India has, in the past, provided some sort of reassurances to the international community. In 2005, for instance, New Delhi signed a 123 Agreement with the US to prove its commitment to nuclear non-proliferation. India has also declared to adhere to a no first use policy, as well as a doctrine of minimum credible deterrent. Pakistan, on the other hand, has never proclaimed a clear nuclear doctrine and, while it has declared its nuclear forces are solely intended for deterrence purposes, it also does not maintain a no first use doctrine.
Pakistan’s deterrence capabilities have recently been increased through the introduction of Nasr, a short-range surface-to-surface ballistic missile system, mostly aimed at countering India’s “Cold Start” strategy, a method for fighting under the nuclear threshold based on the rapid mobilization of military groups into Pakistani territory. On its part, though, India is equipped with a strong nuclear triad, which Pakistan doesn’t have.
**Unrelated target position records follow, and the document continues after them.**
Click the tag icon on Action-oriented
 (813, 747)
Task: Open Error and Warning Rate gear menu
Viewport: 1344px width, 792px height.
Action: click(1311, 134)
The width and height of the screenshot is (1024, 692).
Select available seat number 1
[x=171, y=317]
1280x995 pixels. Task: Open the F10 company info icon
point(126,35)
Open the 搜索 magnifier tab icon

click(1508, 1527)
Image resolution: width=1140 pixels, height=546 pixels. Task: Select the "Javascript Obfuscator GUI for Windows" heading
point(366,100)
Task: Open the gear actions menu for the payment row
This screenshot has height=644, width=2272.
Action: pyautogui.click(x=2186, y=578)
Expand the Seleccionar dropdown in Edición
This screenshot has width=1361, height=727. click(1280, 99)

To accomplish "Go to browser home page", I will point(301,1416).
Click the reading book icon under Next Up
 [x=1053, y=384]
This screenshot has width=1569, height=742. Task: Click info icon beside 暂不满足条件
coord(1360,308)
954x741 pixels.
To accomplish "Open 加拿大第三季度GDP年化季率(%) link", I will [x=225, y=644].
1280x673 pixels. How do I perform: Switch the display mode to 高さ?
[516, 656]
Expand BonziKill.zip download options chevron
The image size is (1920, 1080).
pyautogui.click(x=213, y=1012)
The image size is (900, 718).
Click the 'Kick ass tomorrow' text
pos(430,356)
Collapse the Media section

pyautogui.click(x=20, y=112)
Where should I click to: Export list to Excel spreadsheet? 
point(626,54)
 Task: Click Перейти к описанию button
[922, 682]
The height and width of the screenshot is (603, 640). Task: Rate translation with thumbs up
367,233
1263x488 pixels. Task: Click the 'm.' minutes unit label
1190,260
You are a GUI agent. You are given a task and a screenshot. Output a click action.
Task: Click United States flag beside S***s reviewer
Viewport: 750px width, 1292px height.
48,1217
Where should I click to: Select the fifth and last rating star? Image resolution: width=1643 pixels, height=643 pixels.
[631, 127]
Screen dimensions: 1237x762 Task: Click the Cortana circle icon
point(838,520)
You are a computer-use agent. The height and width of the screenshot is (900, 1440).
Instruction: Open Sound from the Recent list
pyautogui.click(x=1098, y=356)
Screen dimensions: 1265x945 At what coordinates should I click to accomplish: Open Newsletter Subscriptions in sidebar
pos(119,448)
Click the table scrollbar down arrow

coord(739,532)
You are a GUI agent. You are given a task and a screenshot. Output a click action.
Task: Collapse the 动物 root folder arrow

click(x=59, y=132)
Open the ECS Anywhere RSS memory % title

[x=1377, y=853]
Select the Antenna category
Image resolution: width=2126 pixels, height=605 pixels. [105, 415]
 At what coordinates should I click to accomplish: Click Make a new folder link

Both countries have the potential to destroy the other. The constant threats spouted by both parties need to stop. Just like they need to stop talking about nuclear weapons as if they’re just another tool of state power. Despite what might be India’s assumptions, the actual deployment of nuclear weapons in the region wouldn’t just make Pakistan “weep” – it would lead to both countries’ annihilation.
Perhaps, the international community could take a more active position in the feud, besides merely calling for calm, peace and dialogue. The US, which has typically assisted in easing the tensions between the two countries, lately doesn’t seem to want to get involved. External assistance might, however, prove to be of vital importance, in a conflict which has been dragging itself for years and whose conclusion threatens to actualize the doctrine of Mutual Assured Destruction.